UNITED STATES OF AMERICA
Before the
COMMODITY FUTURES TRADING COMMISSION

In the Matter of
CFTC Docket No. 91-3
DAVID L. ROUSSO, et al. ORDER

William J. Reidy has filed a motion requesting termination of the ten-year trading prohibition that we imposed on him in July 1997.1 In essence, Reidy argues that we should defer to the Administrative Law Judge's ("ALJ") conclusion that a two-month prohibition was sufficient to protect the integrity of the markets that the Commission regulates. In addition, he emphasizes that with the exception of three months in 1991, he has not traded in Commission regulated markets since 1989 and has volunteered in many community activities over the past several years. The Division of Enforcement ("Division") argues that Reidy's motion does not raise the type of "new and unforeseen" circumstances necessary to meet the "grievous wrong" standard previously articulated by the Commission. See, e.g., In re Dickstein, [1994-1996 Transfer Binder] Comm. Fut. L. Rep. (CCH) ¶ 26,412 at 42,838 (May 30, 1995).

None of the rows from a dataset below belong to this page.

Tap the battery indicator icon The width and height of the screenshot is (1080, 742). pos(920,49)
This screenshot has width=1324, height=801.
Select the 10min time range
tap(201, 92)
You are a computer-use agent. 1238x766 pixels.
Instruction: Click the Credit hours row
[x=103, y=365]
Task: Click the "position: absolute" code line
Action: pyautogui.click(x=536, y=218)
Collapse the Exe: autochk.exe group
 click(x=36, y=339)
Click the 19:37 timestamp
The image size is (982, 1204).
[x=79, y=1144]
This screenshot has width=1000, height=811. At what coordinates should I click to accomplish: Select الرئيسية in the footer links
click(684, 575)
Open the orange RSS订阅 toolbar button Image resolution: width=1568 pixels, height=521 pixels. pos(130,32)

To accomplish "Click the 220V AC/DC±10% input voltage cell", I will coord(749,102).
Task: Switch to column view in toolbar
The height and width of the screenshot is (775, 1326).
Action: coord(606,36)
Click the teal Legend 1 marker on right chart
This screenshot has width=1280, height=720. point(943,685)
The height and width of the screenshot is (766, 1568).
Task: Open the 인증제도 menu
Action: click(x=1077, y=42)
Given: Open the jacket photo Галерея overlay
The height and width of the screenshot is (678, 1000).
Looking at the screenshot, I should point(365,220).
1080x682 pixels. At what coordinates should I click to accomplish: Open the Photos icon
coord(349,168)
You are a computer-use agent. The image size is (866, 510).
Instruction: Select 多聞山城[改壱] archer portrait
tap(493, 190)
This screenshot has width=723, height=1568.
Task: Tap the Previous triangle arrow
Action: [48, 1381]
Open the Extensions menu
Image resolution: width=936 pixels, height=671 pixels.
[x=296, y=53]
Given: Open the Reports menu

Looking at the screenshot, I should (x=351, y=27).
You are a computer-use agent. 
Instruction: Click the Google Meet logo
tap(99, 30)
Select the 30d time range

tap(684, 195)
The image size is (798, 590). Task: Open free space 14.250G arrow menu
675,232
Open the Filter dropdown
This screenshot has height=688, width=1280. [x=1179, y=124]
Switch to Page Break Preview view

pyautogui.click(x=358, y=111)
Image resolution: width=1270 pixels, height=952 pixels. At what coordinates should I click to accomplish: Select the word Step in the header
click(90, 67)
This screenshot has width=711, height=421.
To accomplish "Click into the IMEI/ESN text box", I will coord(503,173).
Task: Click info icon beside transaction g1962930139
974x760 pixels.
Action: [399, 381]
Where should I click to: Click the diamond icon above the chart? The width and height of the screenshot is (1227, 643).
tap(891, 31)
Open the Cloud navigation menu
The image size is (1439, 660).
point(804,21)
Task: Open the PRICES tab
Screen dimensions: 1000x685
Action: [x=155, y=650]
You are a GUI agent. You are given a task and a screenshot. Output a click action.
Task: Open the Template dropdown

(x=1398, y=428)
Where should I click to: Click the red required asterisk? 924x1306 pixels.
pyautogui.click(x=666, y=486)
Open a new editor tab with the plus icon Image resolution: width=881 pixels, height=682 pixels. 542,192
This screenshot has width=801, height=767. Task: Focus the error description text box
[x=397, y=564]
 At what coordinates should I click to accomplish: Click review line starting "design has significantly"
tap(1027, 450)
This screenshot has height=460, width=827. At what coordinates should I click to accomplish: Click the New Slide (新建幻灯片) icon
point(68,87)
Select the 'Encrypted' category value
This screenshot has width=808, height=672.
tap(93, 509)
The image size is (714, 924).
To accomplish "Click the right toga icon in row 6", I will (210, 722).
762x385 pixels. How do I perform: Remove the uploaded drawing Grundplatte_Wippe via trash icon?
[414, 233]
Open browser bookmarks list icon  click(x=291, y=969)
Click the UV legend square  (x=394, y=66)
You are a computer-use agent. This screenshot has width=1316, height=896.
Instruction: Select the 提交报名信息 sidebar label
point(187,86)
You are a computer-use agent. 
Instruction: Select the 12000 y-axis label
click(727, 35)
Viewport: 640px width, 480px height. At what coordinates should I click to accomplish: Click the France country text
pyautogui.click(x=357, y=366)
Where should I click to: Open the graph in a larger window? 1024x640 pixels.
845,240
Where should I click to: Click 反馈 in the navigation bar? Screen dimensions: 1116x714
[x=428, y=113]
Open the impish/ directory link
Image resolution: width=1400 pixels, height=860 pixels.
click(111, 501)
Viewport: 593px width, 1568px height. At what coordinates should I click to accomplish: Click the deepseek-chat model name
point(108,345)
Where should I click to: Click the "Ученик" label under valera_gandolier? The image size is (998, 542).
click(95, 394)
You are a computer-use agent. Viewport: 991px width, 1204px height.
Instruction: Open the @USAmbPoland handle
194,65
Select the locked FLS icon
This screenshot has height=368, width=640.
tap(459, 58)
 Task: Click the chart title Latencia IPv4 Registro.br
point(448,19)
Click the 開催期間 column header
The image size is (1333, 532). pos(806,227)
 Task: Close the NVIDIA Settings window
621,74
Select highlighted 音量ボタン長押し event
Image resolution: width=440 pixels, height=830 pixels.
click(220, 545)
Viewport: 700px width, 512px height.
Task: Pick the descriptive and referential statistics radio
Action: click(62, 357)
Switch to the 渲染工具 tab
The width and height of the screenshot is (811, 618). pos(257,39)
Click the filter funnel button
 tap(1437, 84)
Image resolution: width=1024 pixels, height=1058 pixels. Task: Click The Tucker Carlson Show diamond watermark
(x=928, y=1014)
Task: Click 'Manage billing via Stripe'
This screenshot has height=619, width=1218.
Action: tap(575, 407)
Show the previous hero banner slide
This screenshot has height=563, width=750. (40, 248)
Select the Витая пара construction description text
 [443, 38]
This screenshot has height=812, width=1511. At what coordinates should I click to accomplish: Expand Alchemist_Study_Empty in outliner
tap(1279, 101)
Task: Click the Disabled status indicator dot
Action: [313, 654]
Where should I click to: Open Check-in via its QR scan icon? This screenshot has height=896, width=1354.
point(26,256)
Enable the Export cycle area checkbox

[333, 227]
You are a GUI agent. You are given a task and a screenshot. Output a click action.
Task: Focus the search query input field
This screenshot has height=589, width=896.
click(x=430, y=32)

As explained below, we conclude that Reidy's motion does not show that prohibiting him from trading on the markets regulated by the Commission is no longer equitable. Consequently, we deny the requested relief.

BACKGROUND

In our July 1997 Opinion and Order, we affirmed an ALJ's conclusion that between June and November 1988, Reidy "routinely and repeatedly" aided and abetted floor brokers who cheated and defrauded their customers in the New York Mercantile Exchange's ("NYMEX") crude oil trading pit. We concluded, however, that the sanctions that the ALJ had imposed on Reidy were not commensurate with the gravity of Reidy's violations.2 Based upon our independent review of the record, we revoked Reidy's registration, imposed a $50,000 civil money penalty, and prohibited him from trading on Commission-regulated markets for ten years. Id. Reidy appealed our decision to the United States Court of Appeals for the Second Circuit, and the court affirmed our decision in all respects.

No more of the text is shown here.